Stored dataset items:

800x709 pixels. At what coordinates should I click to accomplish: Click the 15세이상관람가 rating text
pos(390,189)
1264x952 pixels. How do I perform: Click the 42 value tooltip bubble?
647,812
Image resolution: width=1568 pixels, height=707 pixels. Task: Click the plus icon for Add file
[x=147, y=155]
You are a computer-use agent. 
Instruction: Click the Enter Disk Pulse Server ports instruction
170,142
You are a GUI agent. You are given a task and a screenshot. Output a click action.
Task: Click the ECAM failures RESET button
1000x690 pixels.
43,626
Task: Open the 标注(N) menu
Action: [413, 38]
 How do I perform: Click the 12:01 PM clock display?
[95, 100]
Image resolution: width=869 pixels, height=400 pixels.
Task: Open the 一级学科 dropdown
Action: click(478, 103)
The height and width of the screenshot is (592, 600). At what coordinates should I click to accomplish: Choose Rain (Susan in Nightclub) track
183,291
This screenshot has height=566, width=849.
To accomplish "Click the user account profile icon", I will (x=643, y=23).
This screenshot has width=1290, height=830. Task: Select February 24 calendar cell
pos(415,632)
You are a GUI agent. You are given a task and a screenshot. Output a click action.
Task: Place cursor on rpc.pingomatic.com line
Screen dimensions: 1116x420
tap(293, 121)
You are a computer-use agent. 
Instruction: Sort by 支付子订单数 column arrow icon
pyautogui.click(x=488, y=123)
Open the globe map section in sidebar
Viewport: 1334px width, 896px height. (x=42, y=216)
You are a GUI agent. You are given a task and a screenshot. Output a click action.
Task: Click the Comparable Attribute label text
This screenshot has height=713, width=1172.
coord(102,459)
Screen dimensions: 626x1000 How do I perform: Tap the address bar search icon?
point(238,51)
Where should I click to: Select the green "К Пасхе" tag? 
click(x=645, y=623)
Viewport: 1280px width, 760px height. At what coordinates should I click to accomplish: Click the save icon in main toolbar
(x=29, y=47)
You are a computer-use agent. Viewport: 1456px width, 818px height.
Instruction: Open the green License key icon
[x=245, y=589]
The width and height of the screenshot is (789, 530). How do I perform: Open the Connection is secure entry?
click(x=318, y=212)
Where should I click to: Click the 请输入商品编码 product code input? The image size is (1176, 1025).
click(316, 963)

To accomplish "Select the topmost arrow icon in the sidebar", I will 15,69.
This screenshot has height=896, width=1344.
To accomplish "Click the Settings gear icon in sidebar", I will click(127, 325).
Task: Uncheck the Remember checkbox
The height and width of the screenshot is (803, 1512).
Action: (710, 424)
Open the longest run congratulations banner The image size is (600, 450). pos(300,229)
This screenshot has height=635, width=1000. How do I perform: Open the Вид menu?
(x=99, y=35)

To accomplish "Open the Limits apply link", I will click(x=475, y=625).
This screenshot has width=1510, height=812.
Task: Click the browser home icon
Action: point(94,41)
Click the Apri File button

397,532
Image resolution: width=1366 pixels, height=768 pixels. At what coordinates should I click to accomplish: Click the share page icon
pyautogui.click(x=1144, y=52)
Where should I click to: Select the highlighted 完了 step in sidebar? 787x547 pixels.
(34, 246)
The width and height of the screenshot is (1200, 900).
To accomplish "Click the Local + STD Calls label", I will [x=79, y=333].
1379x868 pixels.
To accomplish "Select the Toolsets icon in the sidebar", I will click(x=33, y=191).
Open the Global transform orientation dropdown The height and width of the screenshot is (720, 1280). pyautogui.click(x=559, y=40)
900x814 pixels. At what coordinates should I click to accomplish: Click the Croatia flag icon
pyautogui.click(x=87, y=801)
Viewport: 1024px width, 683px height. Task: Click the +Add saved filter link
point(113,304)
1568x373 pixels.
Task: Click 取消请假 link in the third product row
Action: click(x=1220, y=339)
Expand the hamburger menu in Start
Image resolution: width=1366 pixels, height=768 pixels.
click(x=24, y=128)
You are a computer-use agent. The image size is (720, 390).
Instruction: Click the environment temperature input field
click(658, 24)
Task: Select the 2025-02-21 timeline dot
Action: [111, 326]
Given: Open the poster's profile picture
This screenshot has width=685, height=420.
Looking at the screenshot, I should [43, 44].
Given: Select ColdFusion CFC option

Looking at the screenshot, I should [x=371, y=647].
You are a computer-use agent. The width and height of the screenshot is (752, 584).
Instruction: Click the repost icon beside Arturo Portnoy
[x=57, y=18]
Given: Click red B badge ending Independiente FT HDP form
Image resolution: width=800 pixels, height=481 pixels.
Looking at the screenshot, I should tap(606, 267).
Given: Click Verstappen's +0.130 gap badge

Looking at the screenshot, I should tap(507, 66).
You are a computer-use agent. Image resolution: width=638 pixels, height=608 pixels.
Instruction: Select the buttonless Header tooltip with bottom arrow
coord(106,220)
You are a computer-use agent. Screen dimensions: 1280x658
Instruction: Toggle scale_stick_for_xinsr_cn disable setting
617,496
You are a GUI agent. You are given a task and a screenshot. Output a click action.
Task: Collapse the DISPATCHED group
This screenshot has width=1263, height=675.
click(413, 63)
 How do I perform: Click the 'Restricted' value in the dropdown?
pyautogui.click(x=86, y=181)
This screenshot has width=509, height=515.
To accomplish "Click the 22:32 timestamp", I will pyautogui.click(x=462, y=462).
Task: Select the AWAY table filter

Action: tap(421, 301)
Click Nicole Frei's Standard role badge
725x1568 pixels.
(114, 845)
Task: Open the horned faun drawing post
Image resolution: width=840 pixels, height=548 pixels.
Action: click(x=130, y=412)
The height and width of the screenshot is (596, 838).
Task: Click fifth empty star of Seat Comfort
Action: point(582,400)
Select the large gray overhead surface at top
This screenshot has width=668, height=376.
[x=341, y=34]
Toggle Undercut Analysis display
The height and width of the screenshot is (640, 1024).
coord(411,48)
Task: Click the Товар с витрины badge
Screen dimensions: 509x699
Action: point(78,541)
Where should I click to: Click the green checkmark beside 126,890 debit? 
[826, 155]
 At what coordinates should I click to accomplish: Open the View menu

Task requirements:
Give back the complete data exactly as supplied.

Answer to this exercise:
800x709 pixels. At what coordinates should I click to accomplish: Click the 15세이상관람가 rating text
pos(390,189)
1264x952 pixels. How do I perform: Click the 42 value tooltip bubble?
647,812
Image resolution: width=1568 pixels, height=707 pixels. Task: Click the plus icon for Add file
[x=147, y=155]
You are a computer-use agent. 
Instruction: Click the Enter Disk Pulse Server ports instruction
170,142
You are a GUI agent. You are given a task and a screenshot. Output a click action.
Task: Click the ECAM failures RESET button
1000x690 pixels.
43,626
Task: Open the 标注(N) menu
Action: [413, 38]
 How do I perform: Click the 12:01 PM clock display?
[95, 100]
Image resolution: width=869 pixels, height=400 pixels.
Task: Open the 一级学科 dropdown
Action: click(478, 103)
The height and width of the screenshot is (592, 600). At what coordinates should I click to accomplish: Choose Rain (Susan in Nightclub) track
183,291
This screenshot has height=566, width=849.
To accomplish "Click the user account profile icon", I will (x=643, y=23).
This screenshot has width=1290, height=830. Task: Select February 24 calendar cell
pos(415,632)
You are a GUI agent. You are given a task and a screenshot. Output a click action.
Task: Place cursor on rpc.pingomatic.com line
Screen dimensions: 1116x420
tap(293, 121)
You are a computer-use agent. 
Instruction: Sort by 支付子订单数 column arrow icon
pyautogui.click(x=488, y=123)
Open the globe map section in sidebar
Viewport: 1334px width, 896px height. (x=42, y=216)
You are a GUI agent. You are given a task and a screenshot. Output a click action.
Task: Click the Comparable Attribute label text
This screenshot has height=713, width=1172.
coord(102,459)
Screen dimensions: 626x1000 How do I perform: Tap the address bar search icon?
point(238,51)
Where should I click to: Select the green "К Пасхе" tag? 
click(x=645, y=623)
Viewport: 1280px width, 760px height. At what coordinates should I click to accomplish: Click the save icon in main toolbar
(x=29, y=47)
You are a computer-use agent. Viewport: 1456px width, 818px height.
Instruction: Open the green License key icon
[x=245, y=589]
The width and height of the screenshot is (789, 530). How do I perform: Open the Connection is secure entry?
click(x=318, y=212)
Where should I click to: Click the 请输入商品编码 product code input? The image size is (1176, 1025).
click(316, 963)

To accomplish "Select the topmost arrow icon in the sidebar", I will 15,69.
This screenshot has height=896, width=1344.
To accomplish "Click the Settings gear icon in sidebar", I will click(127, 325).
Task: Uncheck the Remember checkbox
The height and width of the screenshot is (803, 1512).
Action: (710, 424)
Open the longest run congratulations banner The image size is (600, 450). pos(300,229)
This screenshot has height=635, width=1000. How do I perform: Open the Вид menu?
(x=99, y=35)

To accomplish "Open the Limits apply link", I will click(x=475, y=625).
This screenshot has width=1510, height=812.
Task: Click the browser home icon
Action: point(94,41)
Click the Apri File button

397,532
Image resolution: width=1366 pixels, height=768 pixels. At what coordinates should I click to accomplish: Click the share page icon
pyautogui.click(x=1144, y=52)
Where should I click to: Select the highlighted 完了 step in sidebar? 787x547 pixels.
(34, 246)
The width and height of the screenshot is (1200, 900).
To accomplish "Click the Local + STD Calls label", I will [x=79, y=333].
1379x868 pixels.
To accomplish "Select the Toolsets icon in the sidebar", I will click(x=33, y=191).
Open the Global transform orientation dropdown The height and width of the screenshot is (720, 1280). pyautogui.click(x=559, y=40)
900x814 pixels. At what coordinates should I click to accomplish: Click the Croatia flag icon
pyautogui.click(x=87, y=801)
Viewport: 1024px width, 683px height. Task: Click the +Add saved filter link
point(113,304)
1568x373 pixels.
Task: Click 取消请假 link in the third product row
Action: click(x=1220, y=339)
Expand the hamburger menu in Start
Image resolution: width=1366 pixels, height=768 pixels.
click(x=24, y=128)
You are a computer-use agent. The image size is (720, 390).
Instruction: Click the environment temperature input field
click(658, 24)
Task: Select the 2025-02-21 timeline dot
Action: [111, 326]
Given: Open the poster's profile picture
This screenshot has width=685, height=420.
Looking at the screenshot, I should [43, 44].
Given: Select ColdFusion CFC option

Looking at the screenshot, I should [x=371, y=647].
You are a computer-use agent. The width and height of the screenshot is (752, 584).
Instruction: Click the repost icon beside Arturo Portnoy
[x=57, y=18]
Given: Click red B badge ending Independiente FT HDP form
Image resolution: width=800 pixels, height=481 pixels.
Looking at the screenshot, I should tap(606, 267).
Given: Click Verstappen's +0.130 gap badge

Looking at the screenshot, I should tap(507, 66).
You are a computer-use agent. Image resolution: width=638 pixels, height=608 pixels.
Instruction: Select the buttonless Header tooltip with bottom arrow
coord(106,220)
You are a computer-use agent. Screen dimensions: 1280x658
Instruction: Toggle scale_stick_for_xinsr_cn disable setting
617,496
You are a GUI agent. You are given a task and a screenshot. Output a click action.
Task: Collapse the DISPATCHED group
This screenshot has width=1263, height=675.
click(413, 63)
 How do I perform: Click the 'Restricted' value in the dropdown?
pyautogui.click(x=86, y=181)
This screenshot has width=509, height=515.
To accomplish "Click the 22:32 timestamp", I will pyautogui.click(x=462, y=462).
Task: Select the AWAY table filter

Action: tap(421, 301)
Click Nicole Frei's Standard role badge
725x1568 pixels.
(114, 845)
Task: Open the horned faun drawing post
Image resolution: width=840 pixels, height=548 pixels.
Action: click(x=130, y=412)
The height and width of the screenshot is (596, 838).
Task: Click fifth empty star of Seat Comfort
Action: point(582,400)
Select the large gray overhead surface at top
This screenshot has width=668, height=376.
[x=341, y=34]
Toggle Undercut Analysis display
The height and width of the screenshot is (640, 1024).
coord(411,48)
Task: Click the Товар с витрины badge
Screen dimensions: 509x699
Action: point(78,541)
Where should I click to: Click the green checkmark beside 126,890 debit? 
[826, 155]
 At what coordinates should I click to accomplish: Open the View menu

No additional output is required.